We measure sodium in breast lesions, which allows us to monitor cell viability that is characterized by ion homeostasis maintained by the Na+/K+ pump.
Our unique hardware, pulse sequences and processing pipeline allow us to measure intracellular sodium concentration (C1) and extracellular volume fraction (α2) that can indicate loss of ion homeostasis and/or inflammation. These parameters provide direct insight on breast tumor metabolism, which may serve as an early predictor of patient response to chemotherapy. We aim to identify non-responders early in the treatment process so that they avoid ineffective toxic treatment and are guided to alternative options.
Traditional MR images illustrate a 2.9 cm invasive adenocarcinoma (bottom left). The quantitative sodium maps (bottom right, 5mm isotropic resolution) show a significant local C1 increase in the tumor and α2 in the tumor and adjacent tissue, indicating a malignant tumor with inflammation. C1 and α2 values are within the expected range for healthy tissue (top row).

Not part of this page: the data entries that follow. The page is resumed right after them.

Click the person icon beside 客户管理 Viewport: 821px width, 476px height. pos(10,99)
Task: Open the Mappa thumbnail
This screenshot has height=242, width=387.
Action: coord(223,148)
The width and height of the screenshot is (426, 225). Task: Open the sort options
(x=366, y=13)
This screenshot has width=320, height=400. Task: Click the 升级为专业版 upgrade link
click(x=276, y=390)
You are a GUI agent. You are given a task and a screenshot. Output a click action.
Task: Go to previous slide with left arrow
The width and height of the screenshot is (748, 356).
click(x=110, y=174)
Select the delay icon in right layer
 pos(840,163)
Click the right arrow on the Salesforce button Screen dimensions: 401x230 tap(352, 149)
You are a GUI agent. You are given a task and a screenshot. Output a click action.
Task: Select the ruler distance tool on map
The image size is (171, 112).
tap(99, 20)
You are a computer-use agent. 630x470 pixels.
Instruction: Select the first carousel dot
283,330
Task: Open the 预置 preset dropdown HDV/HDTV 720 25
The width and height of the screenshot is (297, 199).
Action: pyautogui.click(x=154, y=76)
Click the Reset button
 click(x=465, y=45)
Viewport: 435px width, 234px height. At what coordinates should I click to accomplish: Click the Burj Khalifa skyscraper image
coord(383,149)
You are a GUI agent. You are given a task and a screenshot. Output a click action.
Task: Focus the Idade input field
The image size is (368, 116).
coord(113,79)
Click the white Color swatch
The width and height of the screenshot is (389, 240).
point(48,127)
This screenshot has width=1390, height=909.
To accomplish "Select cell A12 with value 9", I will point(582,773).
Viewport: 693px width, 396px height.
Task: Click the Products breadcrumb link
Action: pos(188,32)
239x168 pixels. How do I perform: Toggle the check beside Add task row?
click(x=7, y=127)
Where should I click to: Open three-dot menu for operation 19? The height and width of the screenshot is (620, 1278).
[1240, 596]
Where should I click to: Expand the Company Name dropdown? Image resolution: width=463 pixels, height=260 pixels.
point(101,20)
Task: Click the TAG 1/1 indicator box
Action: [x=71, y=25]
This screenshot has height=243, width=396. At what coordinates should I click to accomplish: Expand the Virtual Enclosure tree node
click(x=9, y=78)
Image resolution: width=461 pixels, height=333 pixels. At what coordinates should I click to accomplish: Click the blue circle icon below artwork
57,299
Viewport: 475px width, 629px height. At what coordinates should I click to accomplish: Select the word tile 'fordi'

We build sodium MRI coils to quantify the glycosaminoglycan content in knee cartilage, which may allow early osteoarthritis detection
Sodium is difficult to measure because it is not abundant in cartilage (~250 mmol/L) and the sodium nuclei has inherently low receptivity (associated with a low gyromagnetic ratio that causes both reduced polarization and lower coil sensitivity). These factors result in a sodium MRI signal that is approximately 4,000 times lower than the proton signal. We alleviate this fundamental disadvantage by implementing custom multi-channel dual-nuclei coils that exploit the improved signal strength available at high-field and utilize a new wideband matching technique that reduces preamplifier noise coupling, which is particularly relevant in sodium MRI that operates at low frequencies. Our developments enable us to acquire proton and sodium cartilage measurements in a single examination.